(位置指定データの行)
• • • • •
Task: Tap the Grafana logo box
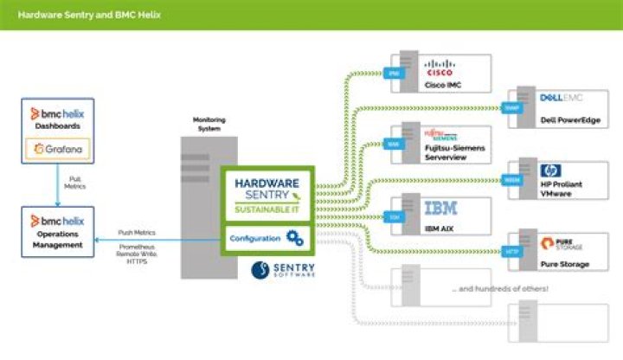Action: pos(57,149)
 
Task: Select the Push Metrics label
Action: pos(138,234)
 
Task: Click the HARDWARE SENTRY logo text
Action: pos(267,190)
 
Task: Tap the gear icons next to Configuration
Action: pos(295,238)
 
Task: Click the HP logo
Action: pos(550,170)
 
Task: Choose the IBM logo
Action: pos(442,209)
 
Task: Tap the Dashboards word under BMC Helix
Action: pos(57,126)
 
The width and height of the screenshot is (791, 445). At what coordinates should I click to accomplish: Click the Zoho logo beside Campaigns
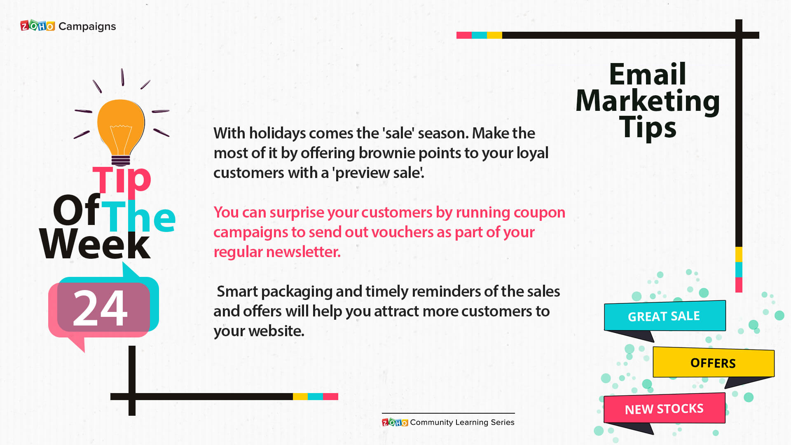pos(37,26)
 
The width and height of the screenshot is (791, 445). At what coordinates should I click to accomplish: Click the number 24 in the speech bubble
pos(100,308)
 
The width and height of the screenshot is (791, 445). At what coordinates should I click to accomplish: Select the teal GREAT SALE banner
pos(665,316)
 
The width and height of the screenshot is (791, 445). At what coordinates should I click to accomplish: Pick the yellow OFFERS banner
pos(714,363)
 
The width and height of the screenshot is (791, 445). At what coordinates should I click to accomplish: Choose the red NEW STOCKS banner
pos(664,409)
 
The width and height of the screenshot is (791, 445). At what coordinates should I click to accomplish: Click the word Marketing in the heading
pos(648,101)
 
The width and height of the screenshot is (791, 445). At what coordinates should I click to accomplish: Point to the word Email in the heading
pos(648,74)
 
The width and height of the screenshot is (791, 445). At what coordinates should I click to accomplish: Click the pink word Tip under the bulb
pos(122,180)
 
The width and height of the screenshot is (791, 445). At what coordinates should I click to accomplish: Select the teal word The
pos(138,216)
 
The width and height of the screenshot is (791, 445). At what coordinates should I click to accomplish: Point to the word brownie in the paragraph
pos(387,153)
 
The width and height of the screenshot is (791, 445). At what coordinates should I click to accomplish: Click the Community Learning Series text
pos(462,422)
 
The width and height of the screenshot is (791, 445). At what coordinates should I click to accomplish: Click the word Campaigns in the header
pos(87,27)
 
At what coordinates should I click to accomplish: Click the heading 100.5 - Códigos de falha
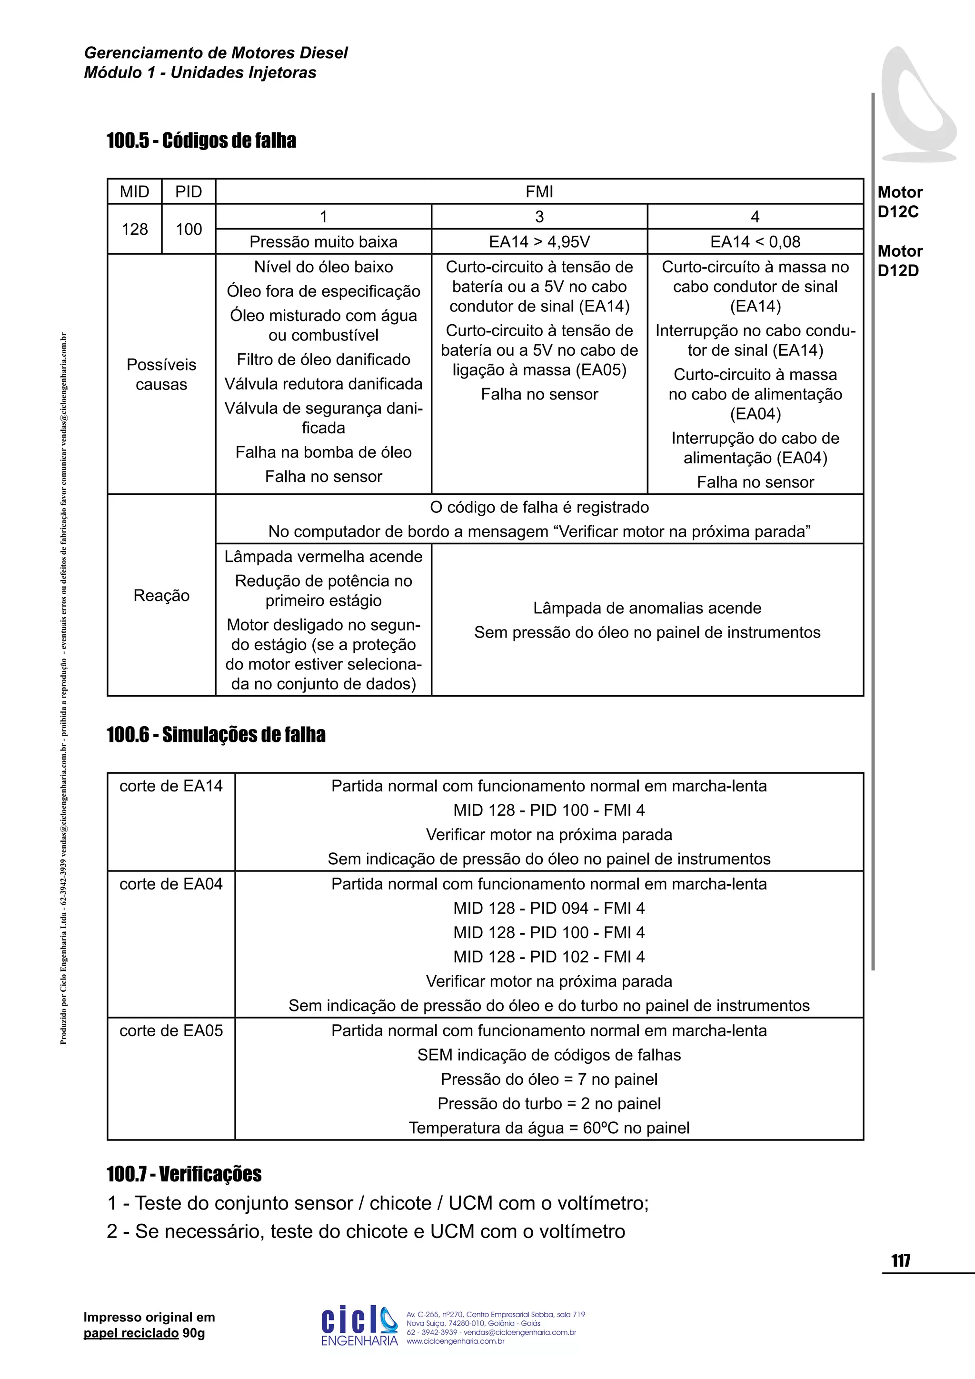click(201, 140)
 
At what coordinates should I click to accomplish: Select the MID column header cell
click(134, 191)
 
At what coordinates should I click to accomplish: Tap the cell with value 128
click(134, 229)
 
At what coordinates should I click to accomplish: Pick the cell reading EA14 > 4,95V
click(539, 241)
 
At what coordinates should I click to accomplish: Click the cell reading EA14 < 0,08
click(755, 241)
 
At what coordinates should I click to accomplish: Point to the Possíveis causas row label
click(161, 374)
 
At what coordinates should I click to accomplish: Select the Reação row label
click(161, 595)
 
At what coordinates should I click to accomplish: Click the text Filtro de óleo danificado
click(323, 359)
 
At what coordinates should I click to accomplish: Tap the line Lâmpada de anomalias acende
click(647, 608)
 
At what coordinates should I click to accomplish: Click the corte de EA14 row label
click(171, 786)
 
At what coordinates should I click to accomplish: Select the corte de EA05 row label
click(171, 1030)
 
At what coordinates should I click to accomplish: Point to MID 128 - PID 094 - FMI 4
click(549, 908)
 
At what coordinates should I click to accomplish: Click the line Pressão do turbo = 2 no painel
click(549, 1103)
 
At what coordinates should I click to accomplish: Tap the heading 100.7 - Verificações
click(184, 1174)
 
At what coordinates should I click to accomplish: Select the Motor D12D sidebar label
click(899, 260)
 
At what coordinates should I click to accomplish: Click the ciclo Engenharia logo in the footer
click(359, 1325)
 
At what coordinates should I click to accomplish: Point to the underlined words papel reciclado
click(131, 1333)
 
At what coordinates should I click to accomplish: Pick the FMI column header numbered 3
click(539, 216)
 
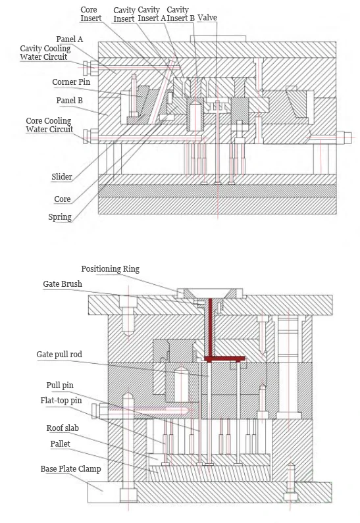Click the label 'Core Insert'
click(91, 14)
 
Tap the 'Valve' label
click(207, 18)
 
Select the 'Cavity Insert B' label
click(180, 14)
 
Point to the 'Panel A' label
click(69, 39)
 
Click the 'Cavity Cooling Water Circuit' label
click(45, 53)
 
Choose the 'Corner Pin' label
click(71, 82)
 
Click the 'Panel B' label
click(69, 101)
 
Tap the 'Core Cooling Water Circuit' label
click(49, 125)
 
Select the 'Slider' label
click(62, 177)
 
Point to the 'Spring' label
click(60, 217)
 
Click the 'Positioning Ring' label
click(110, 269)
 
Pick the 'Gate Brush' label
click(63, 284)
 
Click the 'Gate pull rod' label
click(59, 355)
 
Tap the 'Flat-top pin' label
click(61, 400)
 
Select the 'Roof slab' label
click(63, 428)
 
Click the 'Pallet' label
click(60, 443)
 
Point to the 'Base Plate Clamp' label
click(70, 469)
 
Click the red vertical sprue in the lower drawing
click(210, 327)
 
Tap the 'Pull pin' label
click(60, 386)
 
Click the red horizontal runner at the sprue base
• • • • •
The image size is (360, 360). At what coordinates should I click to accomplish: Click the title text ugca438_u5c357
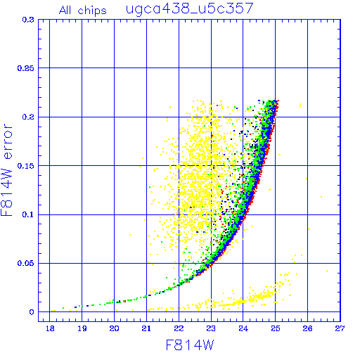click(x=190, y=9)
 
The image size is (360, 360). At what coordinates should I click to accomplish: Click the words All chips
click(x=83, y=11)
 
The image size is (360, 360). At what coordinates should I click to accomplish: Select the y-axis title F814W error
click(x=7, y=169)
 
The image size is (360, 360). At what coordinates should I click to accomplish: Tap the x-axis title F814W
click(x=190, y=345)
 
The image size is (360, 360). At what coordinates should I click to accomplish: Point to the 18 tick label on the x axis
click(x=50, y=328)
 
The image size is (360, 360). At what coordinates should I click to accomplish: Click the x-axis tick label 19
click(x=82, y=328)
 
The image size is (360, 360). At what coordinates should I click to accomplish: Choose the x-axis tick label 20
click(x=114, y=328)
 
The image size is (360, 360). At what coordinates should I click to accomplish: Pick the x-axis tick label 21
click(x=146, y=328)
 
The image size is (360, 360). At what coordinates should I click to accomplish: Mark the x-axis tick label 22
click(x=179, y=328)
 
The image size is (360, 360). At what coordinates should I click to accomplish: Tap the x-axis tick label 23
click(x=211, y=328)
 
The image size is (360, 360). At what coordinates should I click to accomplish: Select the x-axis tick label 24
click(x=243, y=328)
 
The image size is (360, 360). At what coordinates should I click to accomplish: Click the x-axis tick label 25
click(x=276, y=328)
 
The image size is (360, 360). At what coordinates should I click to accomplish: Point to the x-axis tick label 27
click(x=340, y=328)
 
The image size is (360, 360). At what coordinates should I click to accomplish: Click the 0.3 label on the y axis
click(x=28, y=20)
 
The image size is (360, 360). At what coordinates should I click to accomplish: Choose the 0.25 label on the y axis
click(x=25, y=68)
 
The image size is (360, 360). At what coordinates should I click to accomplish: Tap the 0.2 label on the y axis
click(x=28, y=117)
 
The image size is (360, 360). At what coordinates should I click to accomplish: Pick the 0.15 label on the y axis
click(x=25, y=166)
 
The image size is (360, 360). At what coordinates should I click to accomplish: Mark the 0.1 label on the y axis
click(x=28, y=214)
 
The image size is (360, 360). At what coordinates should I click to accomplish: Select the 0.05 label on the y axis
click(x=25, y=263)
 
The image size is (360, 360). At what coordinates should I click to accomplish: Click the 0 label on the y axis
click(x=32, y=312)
• • • • •
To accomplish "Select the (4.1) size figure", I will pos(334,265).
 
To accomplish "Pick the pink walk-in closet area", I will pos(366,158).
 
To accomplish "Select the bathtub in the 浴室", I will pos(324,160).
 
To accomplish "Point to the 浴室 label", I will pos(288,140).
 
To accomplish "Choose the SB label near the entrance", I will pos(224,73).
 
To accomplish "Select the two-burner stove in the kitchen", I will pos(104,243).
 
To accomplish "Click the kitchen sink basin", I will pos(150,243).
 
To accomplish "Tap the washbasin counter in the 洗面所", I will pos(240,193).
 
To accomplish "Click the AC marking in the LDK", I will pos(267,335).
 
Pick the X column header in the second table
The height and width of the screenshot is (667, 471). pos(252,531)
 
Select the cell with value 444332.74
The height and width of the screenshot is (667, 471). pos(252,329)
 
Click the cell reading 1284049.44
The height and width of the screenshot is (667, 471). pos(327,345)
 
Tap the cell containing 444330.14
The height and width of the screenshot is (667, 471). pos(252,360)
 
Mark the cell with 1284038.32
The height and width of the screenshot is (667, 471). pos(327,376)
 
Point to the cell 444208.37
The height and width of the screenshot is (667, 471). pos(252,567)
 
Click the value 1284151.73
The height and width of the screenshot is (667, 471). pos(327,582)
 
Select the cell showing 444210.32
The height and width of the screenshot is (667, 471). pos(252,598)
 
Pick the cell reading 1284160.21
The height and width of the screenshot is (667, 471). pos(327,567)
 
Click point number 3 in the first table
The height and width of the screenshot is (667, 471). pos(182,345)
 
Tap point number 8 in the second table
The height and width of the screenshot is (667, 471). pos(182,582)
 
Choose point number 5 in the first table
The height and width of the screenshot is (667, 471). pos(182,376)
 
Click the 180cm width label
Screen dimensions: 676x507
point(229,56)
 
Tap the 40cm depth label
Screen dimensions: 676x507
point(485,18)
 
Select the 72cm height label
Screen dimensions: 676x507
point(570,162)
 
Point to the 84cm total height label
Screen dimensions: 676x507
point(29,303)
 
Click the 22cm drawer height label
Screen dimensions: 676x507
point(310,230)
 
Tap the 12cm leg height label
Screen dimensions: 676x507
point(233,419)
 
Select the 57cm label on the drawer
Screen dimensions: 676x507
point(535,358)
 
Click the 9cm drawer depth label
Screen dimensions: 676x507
• • • • •
出題:
上記の項目のうち、「words papel reciclado」を含む行から始めて「click(69, 101)」を含む行で終わる範囲を、「番号」列と「行」列からなるMarkdownの表として示してください。空行は除き、画像は含めないでください。

課題の出力:
| 番号 | 行 |
|---|---|
| 1 | At what coordinates should I click to accomplish: Point to the underlined words papel reciclado |
| 2 | click(131, 1333) |
| 3 | At what coordinates should I click to accomplish: Pick the FMI column header numbered 3 |
| 4 | click(539, 216) |
| 5 | Click the label 'Core Insert' |
| 6 | click(91, 14) |
| 7 | Tap the 'Valve' label |
| 8 | click(207, 18) |
| 9 | Select the 'Cavity Insert B' label |
| 10 | click(180, 14) |
| 11 | Point to the 'Panel A' label |
| 12 | click(69, 39) |
| 13 | Click the 'Cavity Cooling Water Circuit' label |
| 14 | click(45, 53) |
| 15 | Choose the 'Corner Pin' label |
| 16 | click(71, 82) |
| 17 | Click the 'Panel B' label |
| 18 | click(69, 101) |